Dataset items
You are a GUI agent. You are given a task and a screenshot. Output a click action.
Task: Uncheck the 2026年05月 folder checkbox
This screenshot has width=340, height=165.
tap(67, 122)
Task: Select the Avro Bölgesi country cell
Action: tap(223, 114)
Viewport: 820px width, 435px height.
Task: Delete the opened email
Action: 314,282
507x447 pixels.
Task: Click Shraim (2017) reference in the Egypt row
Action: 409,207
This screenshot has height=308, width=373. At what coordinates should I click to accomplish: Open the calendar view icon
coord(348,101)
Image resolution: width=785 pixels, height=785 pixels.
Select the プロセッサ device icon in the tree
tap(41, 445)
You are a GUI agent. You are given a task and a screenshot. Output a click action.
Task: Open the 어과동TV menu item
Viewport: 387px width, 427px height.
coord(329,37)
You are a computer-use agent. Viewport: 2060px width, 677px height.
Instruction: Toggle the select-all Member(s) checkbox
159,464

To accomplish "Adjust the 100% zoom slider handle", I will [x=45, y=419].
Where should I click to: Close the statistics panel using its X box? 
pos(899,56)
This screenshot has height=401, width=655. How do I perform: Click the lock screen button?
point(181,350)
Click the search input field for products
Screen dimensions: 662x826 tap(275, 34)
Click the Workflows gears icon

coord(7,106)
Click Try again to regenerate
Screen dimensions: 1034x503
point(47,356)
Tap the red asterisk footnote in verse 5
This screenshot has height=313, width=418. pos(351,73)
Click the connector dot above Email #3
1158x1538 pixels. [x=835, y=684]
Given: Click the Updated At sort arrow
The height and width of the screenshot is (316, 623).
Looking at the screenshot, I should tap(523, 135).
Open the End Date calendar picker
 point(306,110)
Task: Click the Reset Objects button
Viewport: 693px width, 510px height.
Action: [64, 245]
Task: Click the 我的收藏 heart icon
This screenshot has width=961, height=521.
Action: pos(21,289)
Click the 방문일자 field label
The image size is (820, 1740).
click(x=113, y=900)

■ Your objective ■
Copy out every line of the records above without any changes.

■ Finished exercise ■
You are a GUI agent. You are given a task and a screenshot. Output a click action.
Task: Uncheck the 2026年05月 folder checkbox
This screenshot has width=340, height=165.
tap(67, 122)
Task: Select the Avro Bölgesi country cell
Action: tap(223, 114)
Viewport: 820px width, 435px height.
Task: Delete the opened email
Action: 314,282
507x447 pixels.
Task: Click Shraim (2017) reference in the Egypt row
Action: 409,207
This screenshot has height=308, width=373. At what coordinates should I click to accomplish: Open the calendar view icon
coord(348,101)
Image resolution: width=785 pixels, height=785 pixels.
Select the プロセッサ device icon in the tree
tap(41, 445)
You are a GUI agent. You are given a task and a screenshot. Output a click action.
Task: Open the 어과동TV menu item
Viewport: 387px width, 427px height.
coord(329,37)
You are a computer-use agent. Viewport: 2060px width, 677px height.
Instruction: Toggle the select-all Member(s) checkbox
159,464

To accomplish "Adjust the 100% zoom slider handle", I will [x=45, y=419].
Where should I click to: Close the statistics panel using its X box? 
pos(899,56)
This screenshot has height=401, width=655. How do I perform: Click the lock screen button?
point(181,350)
Click the search input field for products
Screen dimensions: 662x826 tap(275, 34)
Click the Workflows gears icon

coord(7,106)
Click Try again to regenerate
Screen dimensions: 1034x503
point(47,356)
Tap the red asterisk footnote in verse 5
This screenshot has height=313, width=418. pos(351,73)
Click the connector dot above Email #3
1158x1538 pixels. [x=835, y=684]
Given: Click the Updated At sort arrow
The height and width of the screenshot is (316, 623).
Looking at the screenshot, I should tap(523, 135).
Open the End Date calendar picker
 point(306,110)
Task: Click the Reset Objects button
Viewport: 693px width, 510px height.
Action: [64, 245]
Task: Click the 我的收藏 heart icon
This screenshot has width=961, height=521.
Action: pos(21,289)
Click the 방문일자 field label
The image size is (820, 1740).
click(x=113, y=900)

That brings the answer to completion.